As campgrounds and parks become increasingly crowded, truck campers are getting more attention, given that they can go places much more easily than towables and motorhomes.
It’s an opportune time for Palomino. That’s because the venerable manufacturer, which began building RVs in 1968 and is now part of Forest River, has made its Backpack, Real-Lite and Rogue truck campers stand out in the segment, according to Ben Meloche, general manager of Palomino’s truck camper division. Between Palomino’s price points, floorplans and features, there should be something for everyone.
“Our Backpacks and Real-Lites are clone products, so that allows us to have more than one dealer in a specific market. Both of those lines contain three different products, so we have soft-sides, we have hard-sides and we have hard-side Maxs. The hard-side Max is going to be our biggest truck camper and then our hard-sides are our middle level and our soft-sides are going to be our lightest, more cost-effective products,” Meloche says. “Both Backpack and Real-Lite are going to have the same floorplans and Rogue is a separate truck camper line we added a couple of years ago that is geared more toward the more adventurous customer.”
Party Deck a Hit
Without a doubt, the most notable addition to Palomino was the recently introduced party deck, now available on the 2022 Backpack MAX HS-2912 and Real-Lite MAX HS-1916. While not uncommon on towables, it’s the first time the concept has been applied to a truck camper, according to Meloche.

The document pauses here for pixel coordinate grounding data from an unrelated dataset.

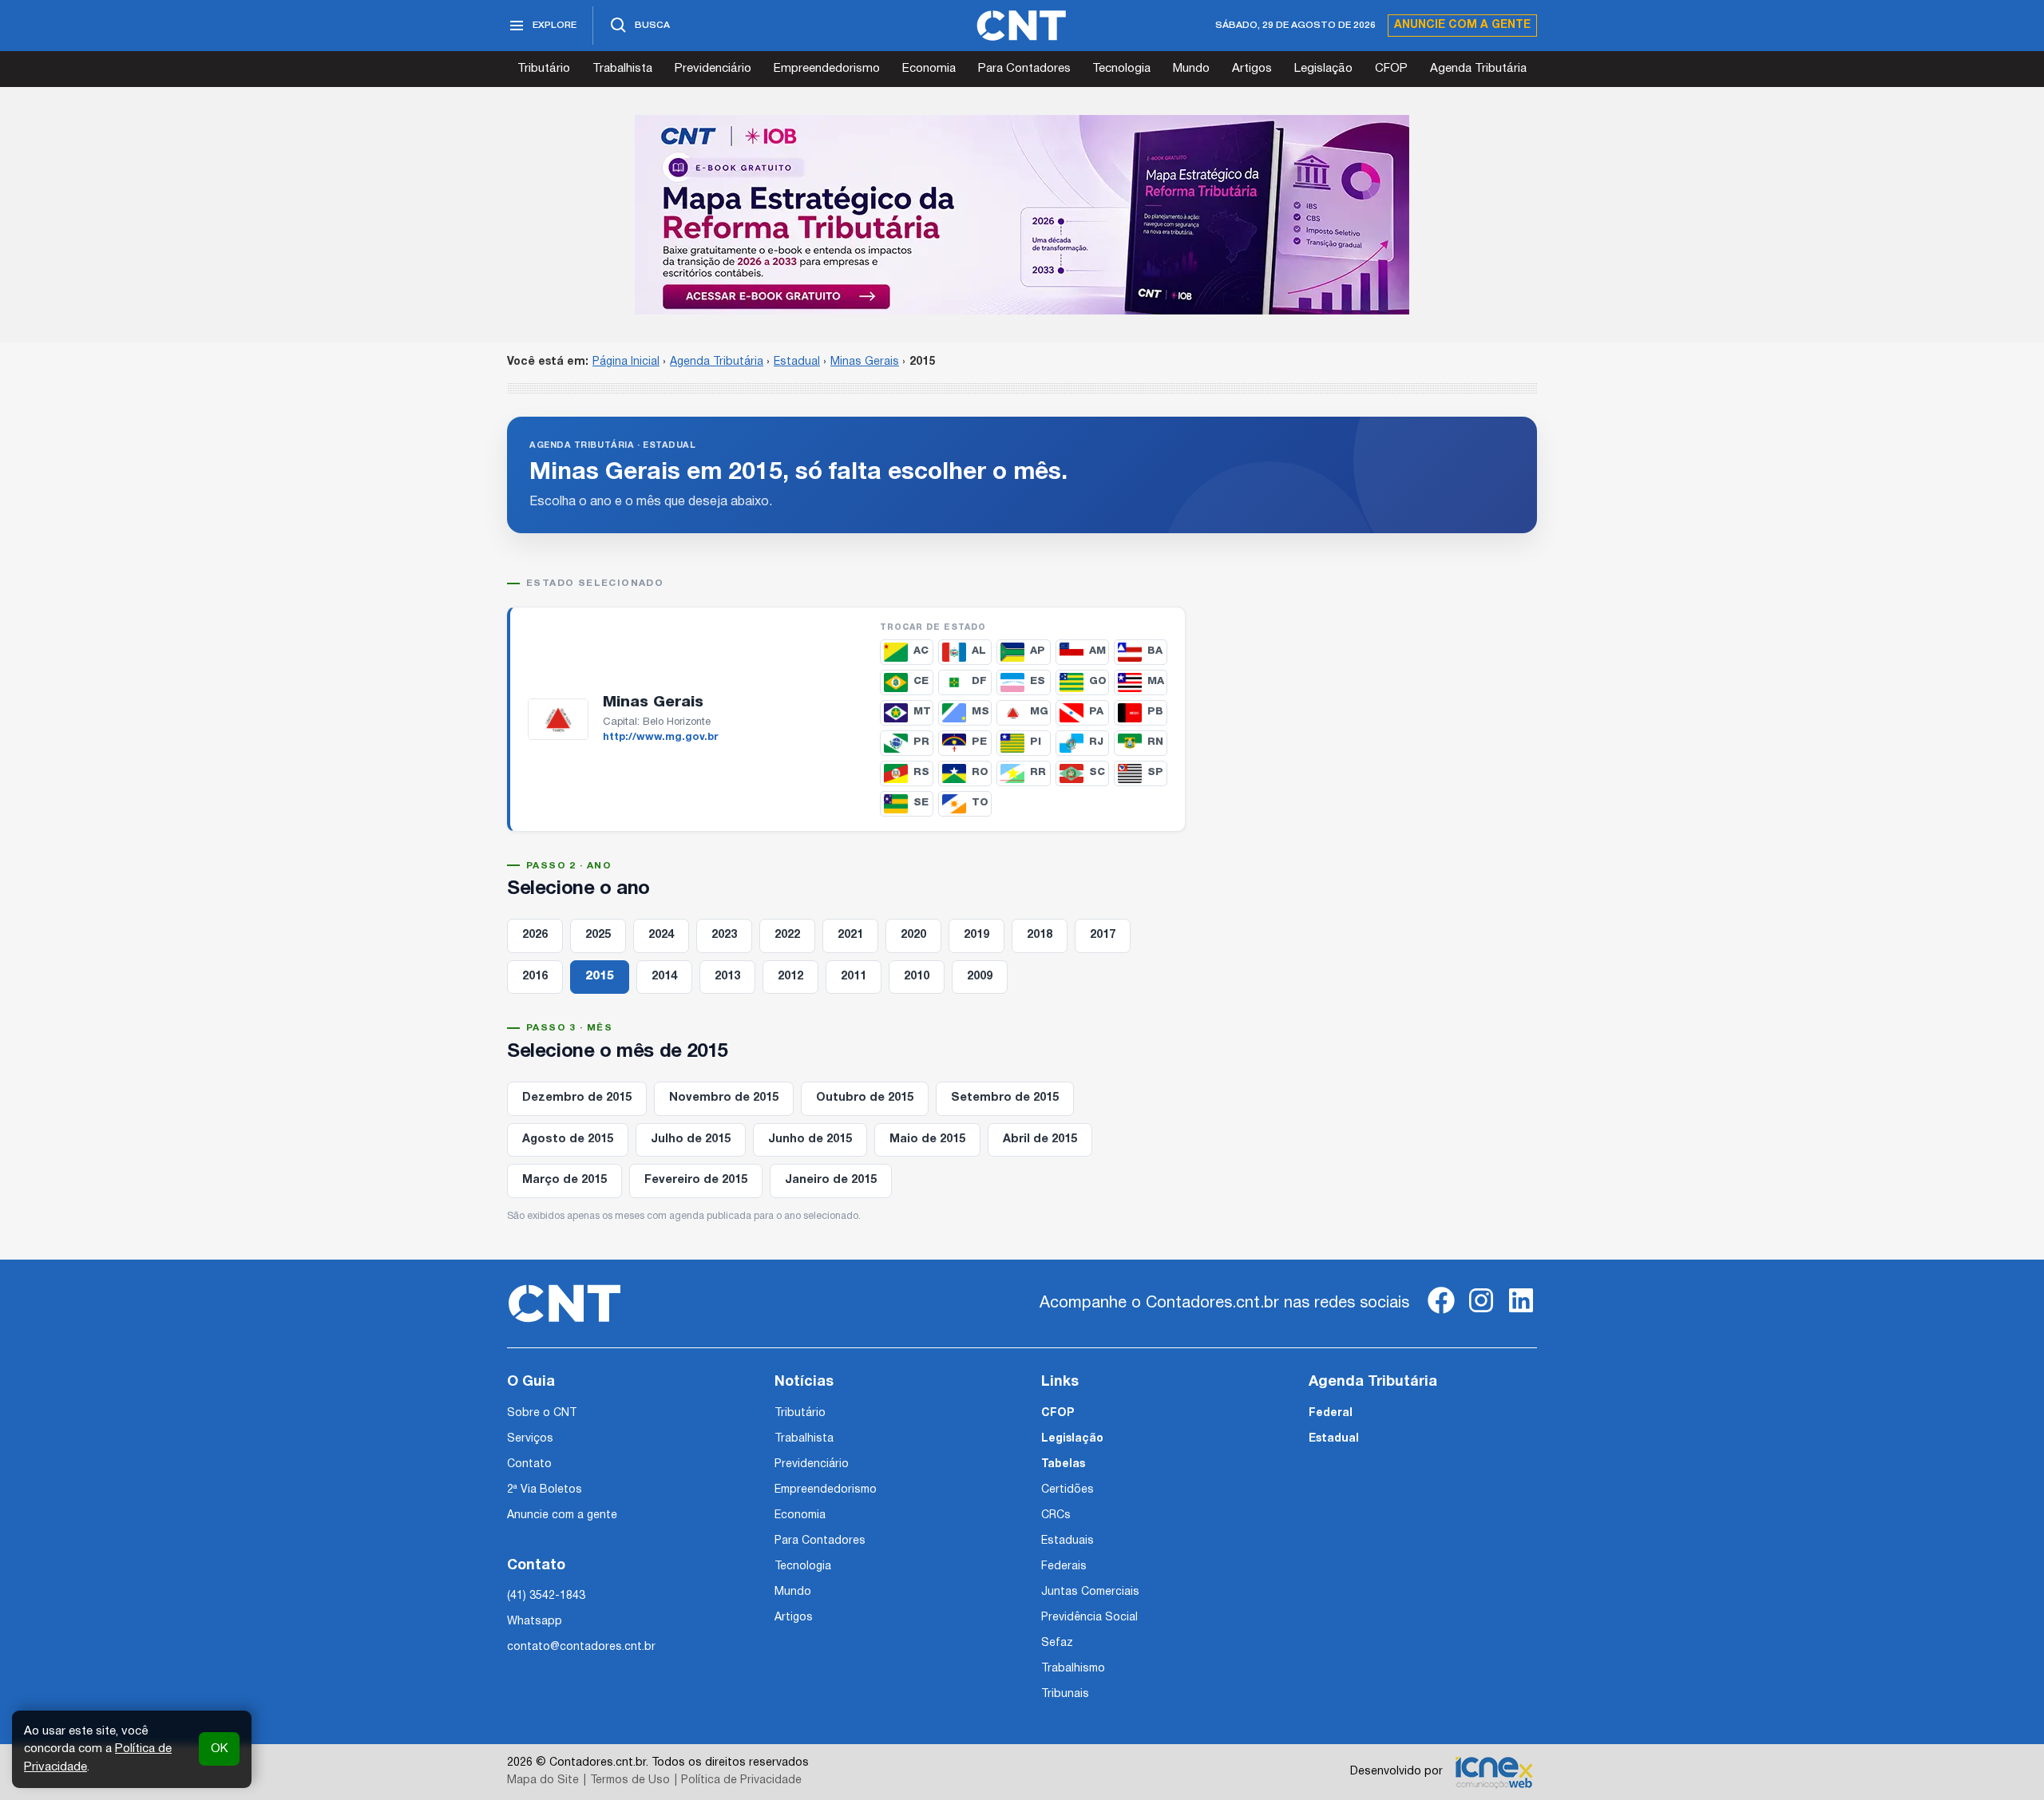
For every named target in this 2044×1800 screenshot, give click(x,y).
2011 (853, 976)
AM (1097, 651)
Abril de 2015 (1040, 1139)
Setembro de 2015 (1005, 1098)
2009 (979, 976)
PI (1035, 742)
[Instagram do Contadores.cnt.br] (1481, 1313)
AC (921, 651)
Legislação (1323, 68)
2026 (535, 935)
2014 (664, 976)
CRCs (1056, 1515)
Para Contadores (1024, 68)
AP (1037, 651)
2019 (976, 935)
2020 (913, 935)
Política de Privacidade (741, 1780)
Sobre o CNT (541, 1413)
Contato (529, 1464)
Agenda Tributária (1478, 68)
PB (1155, 711)
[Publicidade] (1022, 215)
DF (979, 681)
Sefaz (1057, 1643)
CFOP (1391, 68)
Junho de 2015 (810, 1139)
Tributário (543, 68)
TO (980, 802)
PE (979, 742)
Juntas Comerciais (1090, 1592)
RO (980, 772)
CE (921, 681)
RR (1038, 772)
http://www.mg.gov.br (661, 737)
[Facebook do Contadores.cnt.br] (1441, 1313)
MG (1039, 711)
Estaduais (1067, 1541)
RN (1155, 742)
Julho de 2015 (691, 1139)
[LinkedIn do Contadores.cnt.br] (1521, 1313)
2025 (598, 935)
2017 (1102, 935)
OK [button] (219, 1749)
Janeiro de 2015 (831, 1180)
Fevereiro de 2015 (695, 1180)
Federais (1064, 1566)
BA (1155, 651)
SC (1097, 772)
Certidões (1067, 1490)
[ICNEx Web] (1494, 1772)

“We were definitely inspired by some of the toy haulers,” he says. “That is something that’s been in the works for some time and we had to redesign the truck camper for this back patio, but it’s the same idea with the toy hauler. You’re up off the ground and you’re basically doubling your living or hangout space on a truck camper. It’s something that was new this past year. We’ve sent quite a few of them out. Retail excitement is there and they’ve been selling really well.”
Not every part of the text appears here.